__Work instruction__: Set out each line of the listing below as a numbered list, leaving out the blank lines.

⁂

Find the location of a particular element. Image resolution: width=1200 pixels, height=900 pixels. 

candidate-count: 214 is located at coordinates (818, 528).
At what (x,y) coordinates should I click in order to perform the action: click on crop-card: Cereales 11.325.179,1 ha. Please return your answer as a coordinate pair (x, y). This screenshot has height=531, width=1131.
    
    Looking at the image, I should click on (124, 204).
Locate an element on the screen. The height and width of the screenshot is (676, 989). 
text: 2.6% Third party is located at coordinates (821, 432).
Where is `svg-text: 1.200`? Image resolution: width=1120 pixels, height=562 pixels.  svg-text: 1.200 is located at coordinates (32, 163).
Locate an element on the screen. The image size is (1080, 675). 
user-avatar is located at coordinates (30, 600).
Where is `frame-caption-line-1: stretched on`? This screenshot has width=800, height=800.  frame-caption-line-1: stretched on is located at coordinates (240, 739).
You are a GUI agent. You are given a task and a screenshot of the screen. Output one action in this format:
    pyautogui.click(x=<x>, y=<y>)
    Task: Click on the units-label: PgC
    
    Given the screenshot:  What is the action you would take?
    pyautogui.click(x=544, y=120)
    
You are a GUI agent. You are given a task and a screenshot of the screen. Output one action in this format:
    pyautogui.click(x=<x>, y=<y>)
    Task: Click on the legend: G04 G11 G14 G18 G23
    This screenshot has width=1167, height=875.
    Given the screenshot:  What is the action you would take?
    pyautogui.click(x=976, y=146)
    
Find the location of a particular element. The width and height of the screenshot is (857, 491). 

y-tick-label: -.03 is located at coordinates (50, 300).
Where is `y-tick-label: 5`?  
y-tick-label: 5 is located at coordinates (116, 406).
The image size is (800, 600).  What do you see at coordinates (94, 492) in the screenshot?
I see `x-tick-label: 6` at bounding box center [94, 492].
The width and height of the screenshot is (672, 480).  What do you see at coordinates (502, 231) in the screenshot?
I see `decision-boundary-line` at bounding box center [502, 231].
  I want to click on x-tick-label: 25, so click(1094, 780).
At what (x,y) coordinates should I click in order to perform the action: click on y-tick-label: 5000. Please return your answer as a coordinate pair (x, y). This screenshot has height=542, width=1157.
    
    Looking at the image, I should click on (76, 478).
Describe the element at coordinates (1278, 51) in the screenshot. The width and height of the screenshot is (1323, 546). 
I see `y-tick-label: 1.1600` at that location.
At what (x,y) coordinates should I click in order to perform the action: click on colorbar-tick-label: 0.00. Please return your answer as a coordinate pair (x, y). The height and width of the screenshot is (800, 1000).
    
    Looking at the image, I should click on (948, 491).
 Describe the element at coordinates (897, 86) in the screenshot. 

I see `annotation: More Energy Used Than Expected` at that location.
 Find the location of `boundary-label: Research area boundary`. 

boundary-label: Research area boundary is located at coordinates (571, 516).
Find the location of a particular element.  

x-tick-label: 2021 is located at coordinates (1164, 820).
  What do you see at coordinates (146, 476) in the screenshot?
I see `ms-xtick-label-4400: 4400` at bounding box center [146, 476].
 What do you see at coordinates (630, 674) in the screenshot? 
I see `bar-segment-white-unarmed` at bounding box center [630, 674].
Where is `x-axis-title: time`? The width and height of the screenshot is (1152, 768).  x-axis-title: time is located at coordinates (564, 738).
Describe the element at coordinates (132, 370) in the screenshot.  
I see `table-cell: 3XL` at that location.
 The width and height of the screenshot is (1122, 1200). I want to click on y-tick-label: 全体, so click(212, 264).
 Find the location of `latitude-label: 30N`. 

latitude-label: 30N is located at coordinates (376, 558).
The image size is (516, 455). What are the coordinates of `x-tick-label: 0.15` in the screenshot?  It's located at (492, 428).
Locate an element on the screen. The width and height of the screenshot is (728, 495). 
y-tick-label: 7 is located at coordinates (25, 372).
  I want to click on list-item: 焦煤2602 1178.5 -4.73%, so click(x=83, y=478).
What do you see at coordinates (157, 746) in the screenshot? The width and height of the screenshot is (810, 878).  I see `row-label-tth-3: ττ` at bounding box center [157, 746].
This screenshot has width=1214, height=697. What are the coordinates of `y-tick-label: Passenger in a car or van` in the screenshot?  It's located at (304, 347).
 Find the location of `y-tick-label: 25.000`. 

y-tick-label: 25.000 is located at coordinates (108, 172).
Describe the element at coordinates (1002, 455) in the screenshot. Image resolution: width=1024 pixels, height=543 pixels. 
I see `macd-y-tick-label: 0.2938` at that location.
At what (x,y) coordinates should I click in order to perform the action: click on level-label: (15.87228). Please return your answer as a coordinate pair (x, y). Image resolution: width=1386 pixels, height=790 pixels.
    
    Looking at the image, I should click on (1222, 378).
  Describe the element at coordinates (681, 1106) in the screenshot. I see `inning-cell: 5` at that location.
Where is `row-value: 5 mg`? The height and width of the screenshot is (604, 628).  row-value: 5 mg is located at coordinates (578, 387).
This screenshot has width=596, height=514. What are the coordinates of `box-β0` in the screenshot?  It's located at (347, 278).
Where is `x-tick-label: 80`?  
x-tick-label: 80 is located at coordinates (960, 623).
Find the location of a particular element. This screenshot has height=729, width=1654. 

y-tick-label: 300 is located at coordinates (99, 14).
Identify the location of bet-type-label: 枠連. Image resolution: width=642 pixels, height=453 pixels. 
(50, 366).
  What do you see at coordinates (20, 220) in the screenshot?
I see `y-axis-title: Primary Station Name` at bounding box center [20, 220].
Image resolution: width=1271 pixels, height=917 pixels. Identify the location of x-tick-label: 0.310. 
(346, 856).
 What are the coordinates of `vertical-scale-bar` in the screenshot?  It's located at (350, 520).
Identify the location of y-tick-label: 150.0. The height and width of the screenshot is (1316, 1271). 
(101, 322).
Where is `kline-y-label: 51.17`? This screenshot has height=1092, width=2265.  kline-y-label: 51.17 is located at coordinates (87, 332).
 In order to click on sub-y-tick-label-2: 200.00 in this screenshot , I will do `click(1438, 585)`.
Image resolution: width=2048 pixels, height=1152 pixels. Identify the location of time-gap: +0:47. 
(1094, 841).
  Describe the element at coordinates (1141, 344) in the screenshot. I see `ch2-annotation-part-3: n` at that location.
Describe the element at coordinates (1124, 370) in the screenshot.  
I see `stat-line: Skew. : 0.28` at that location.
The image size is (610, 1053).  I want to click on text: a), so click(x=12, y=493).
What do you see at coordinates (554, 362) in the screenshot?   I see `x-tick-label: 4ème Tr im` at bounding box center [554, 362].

⁂

__Output for this exercise__:
1. Find the location of a particular element. Image resolution: width=1200 pixels, height=900 pixels. 
2. candidate-count: 214 is located at coordinates (818, 528).
3. At what (x,y) coordinates should I click in order to perform the action: click on crop-card: Cereales 11.325.179,1 ha. Please return your answer as a coordinate pair (x, y). This screenshot has height=531, width=1131.
4.     Looking at the image, I should click on (124, 204).
5. Locate an element on the screen. The height and width of the screenshot is (676, 989). 
6. text: 2.6% Third party is located at coordinates (821, 432).
7. Where is `svg-text: 1.200`? Image resolution: width=1120 pixels, height=562 pixels.  svg-text: 1.200 is located at coordinates (32, 163).
8. Locate an element on the screen. The image size is (1080, 675). 
9. user-avatar is located at coordinates (30, 600).
10. Where is `frame-caption-line-1: stretched on`? This screenshot has width=800, height=800.  frame-caption-line-1: stretched on is located at coordinates (240, 739).
11. You are a GUI agent. You are given a task and a screenshot of the screen. Output one action in this format:
12.     pyautogui.click(x=<x>, y=<y>)
13.     Task: Click on the units-label: PgC
14.     Given the screenshot:  What is the action you would take?
15.     pyautogui.click(x=544, y=120)
16. You are a GUI agent. You are given a task and a screenshot of the screen. Output one action in this format:
17.     pyautogui.click(x=<x>, y=<y>)
18.     Task: Click on the legend: G04 G11 G14 G18 G23
19.     This screenshot has width=1167, height=875.
20.     Given the screenshot:  What is the action you would take?
21.     pyautogui.click(x=976, y=146)
22. Find the location of a particular element. The width and height of the screenshot is (857, 491). 
23. y-tick-label: -.03 is located at coordinates (50, 300).
24. Where is `y-tick-label: 5`?  
25. y-tick-label: 5 is located at coordinates (116, 406).
26. The image size is (800, 600).  What do you see at coordinates (94, 492) in the screenshot?
27. I see `x-tick-label: 6` at bounding box center [94, 492].
28. The width and height of the screenshot is (672, 480).  What do you see at coordinates (502, 231) in the screenshot?
29. I see `decision-boundary-line` at bounding box center [502, 231].
30.   I want to click on x-tick-label: 25, so click(1094, 780).
31. At what (x,y) coordinates should I click in order to perform the action: click on y-tick-label: 5000. Please return your answer as a coordinate pair (x, y). This screenshot has height=542, width=1157.
32.     Looking at the image, I should click on (76, 478).
33. Describe the element at coordinates (1278, 51) in the screenshot. The width and height of the screenshot is (1323, 546). 
34. I see `y-tick-label: 1.1600` at that location.
35. At what (x,y) coordinates should I click in order to perform the action: click on colorbar-tick-label: 0.00. Please return your answer as a coordinate pair (x, y). The height and width of the screenshot is (800, 1000).
36.     Looking at the image, I should click on (948, 491).
37.  Describe the element at coordinates (897, 86) in the screenshot. 
38. I see `annotation: More Energy Used Than Expected` at that location.
39.  Find the location of `boundary-label: Research area boundary`. 
40. boundary-label: Research area boundary is located at coordinates (571, 516).
41. Find the location of a particular element.  
42. x-tick-label: 2021 is located at coordinates (1164, 820).
43.   What do you see at coordinates (146, 476) in the screenshot?
44. I see `ms-xtick-label-4400: 4400` at bounding box center [146, 476].
45.  What do you see at coordinates (630, 674) in the screenshot? 
46. I see `bar-segment-white-unarmed` at bounding box center [630, 674].
47. Where is `x-axis-title: time`? The width and height of the screenshot is (1152, 768).  x-axis-title: time is located at coordinates (564, 738).
48. Describe the element at coordinates (132, 370) in the screenshot.  
49. I see `table-cell: 3XL` at that location.
50.  The width and height of the screenshot is (1122, 1200). I want to click on y-tick-label: 全体, so click(212, 264).
51.  Find the location of `latitude-label: 30N`. 
52. latitude-label: 30N is located at coordinates (376, 558).
53. The image size is (516, 455). What are the coordinates of `x-tick-label: 0.15` in the screenshot?  It's located at (492, 428).
54. Locate an element on the screen. The width and height of the screenshot is (728, 495). 
55. y-tick-label: 7 is located at coordinates (25, 372).
56.   I want to click on list-item: 焦煤2602 1178.5 -4.73%, so click(x=83, y=478).
57. What do you see at coordinates (157, 746) in the screenshot? The width and height of the screenshot is (810, 878).  I see `row-label-tth-3: ττ` at bounding box center [157, 746].
58. This screenshot has width=1214, height=697. What are the coordinates of `y-tick-label: Passenger in a car or van` in the screenshot?  It's located at (304, 347).
59.  Find the location of `y-tick-label: 25.000`. 
60. y-tick-label: 25.000 is located at coordinates (108, 172).
61. Describe the element at coordinates (1002, 455) in the screenshot. Image resolution: width=1024 pixels, height=543 pixels. 
62. I see `macd-y-tick-label: 0.2938` at that location.
63. At what (x,y) coordinates should I click in order to perform the action: click on level-label: (15.87228). Please return your answer as a coordinate pair (x, y). Image resolution: width=1386 pixels, height=790 pixels.
64.     Looking at the image, I should click on (1222, 378).
65.   Describe the element at coordinates (681, 1106) in the screenshot. I see `inning-cell: 5` at that location.
66. Where is `row-value: 5 mg`? The height and width of the screenshot is (604, 628).  row-value: 5 mg is located at coordinates (578, 387).
67. This screenshot has width=596, height=514. What are the coordinates of `box-β0` in the screenshot?  It's located at (347, 278).
68. Where is `x-tick-label: 80`?  
69. x-tick-label: 80 is located at coordinates (960, 623).
70. Find the location of a particular element. This screenshot has height=729, width=1654. 
71. y-tick-label: 300 is located at coordinates (99, 14).
72. Identify the location of bet-type-label: 枠連. Image resolution: width=642 pixels, height=453 pixels. 
73. (50, 366).
74.   What do you see at coordinates (20, 220) in the screenshot?
75. I see `y-axis-title: Primary Station Name` at bounding box center [20, 220].
76. Image resolution: width=1271 pixels, height=917 pixels. Identify the location of x-tick-label: 0.310. 
77. (346, 856).
78.  What are the coordinates of `vertical-scale-bar` in the screenshot?  It's located at (350, 520).
79. Identify the location of y-tick-label: 150.0. The height and width of the screenshot is (1316, 1271). 
80. (101, 322).
81. Where is `kline-y-label: 51.17`? This screenshot has height=1092, width=2265.  kline-y-label: 51.17 is located at coordinates (87, 332).
82.  In order to click on sub-y-tick-label-2: 200.00 in this screenshot , I will do `click(1438, 585)`.
83. Image resolution: width=2048 pixels, height=1152 pixels. Identify the location of time-gap: +0:47. 
84. (1094, 841).
85.   Describe the element at coordinates (1141, 344) in the screenshot. I see `ch2-annotation-part-3: n` at that location.
86. Describe the element at coordinates (1124, 370) in the screenshot.  
87. I see `stat-line: Skew. : 0.28` at that location.
88. The image size is (610, 1053).  I want to click on text: a), so click(x=12, y=493).
89. What do you see at coordinates (554, 362) in the screenshot?   I see `x-tick-label: 4ème Tr im` at bounding box center [554, 362].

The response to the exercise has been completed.